EXERCISE PROMPT:
Reproduce the material below line for line without changing any wording, and leave out the pictures.

STORED DATA:

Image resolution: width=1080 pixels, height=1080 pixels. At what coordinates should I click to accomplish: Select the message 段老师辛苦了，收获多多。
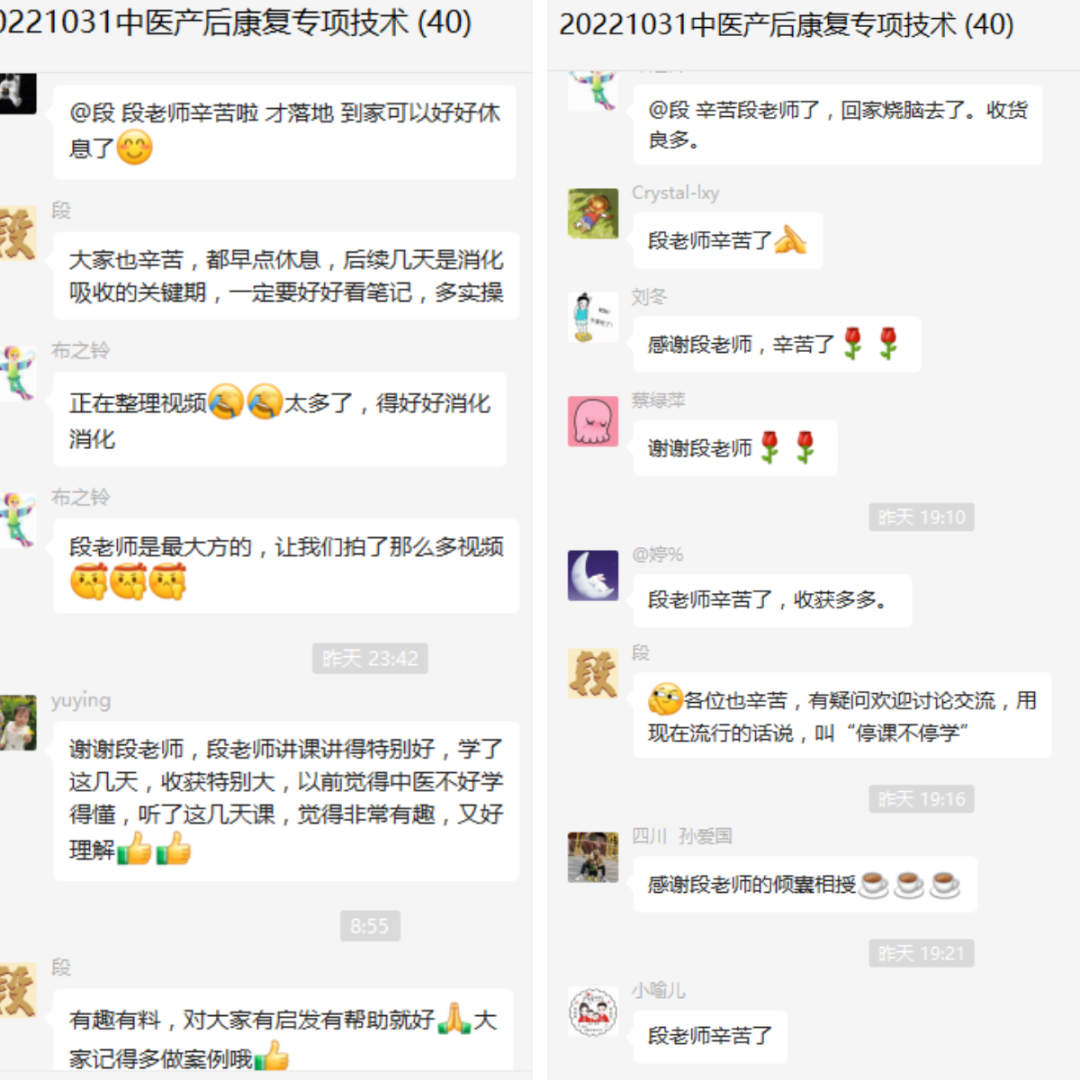coord(772,600)
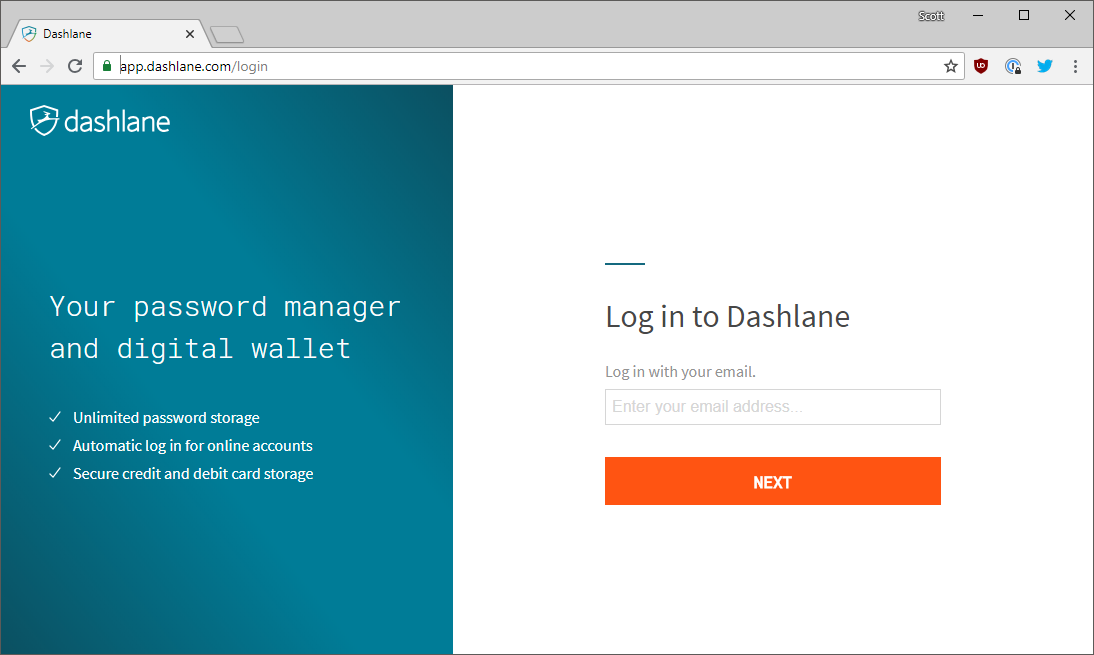Screen dimensions: 1094x655
Task: Bookmark the page using the star icon
Action: (950, 66)
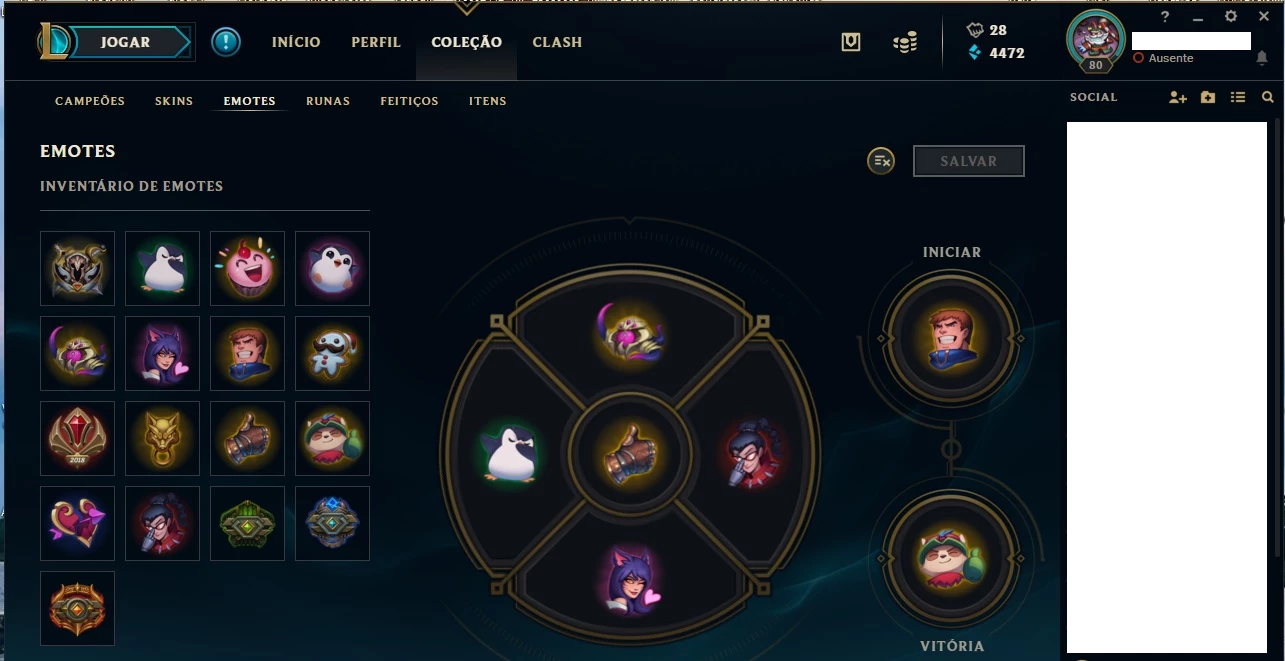Click the Salvar button
Image resolution: width=1285 pixels, height=661 pixels.
969,161
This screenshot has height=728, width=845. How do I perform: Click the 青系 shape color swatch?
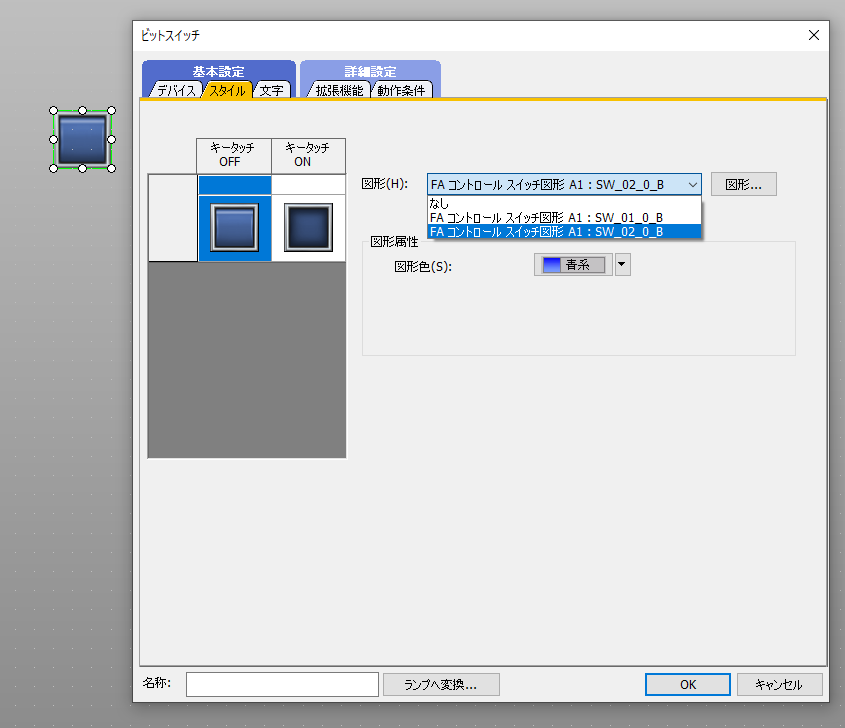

ANSWER FOR THE TASK:
Image resolution: width=1080 pixels, height=1080 pixels. At what coordinates should I click to accomplish: Select the message 段老师辛苦了，收获多多。
coord(772,600)
Screen dimensions: 1094x655
Task: Bookmark the page using the star icon
Action: (950, 66)
Click the Salvar button
Image resolution: width=1285 pixels, height=661 pixels.
969,161
This screenshot has height=728, width=845. How do I perform: Click the 青系 shape color swatch?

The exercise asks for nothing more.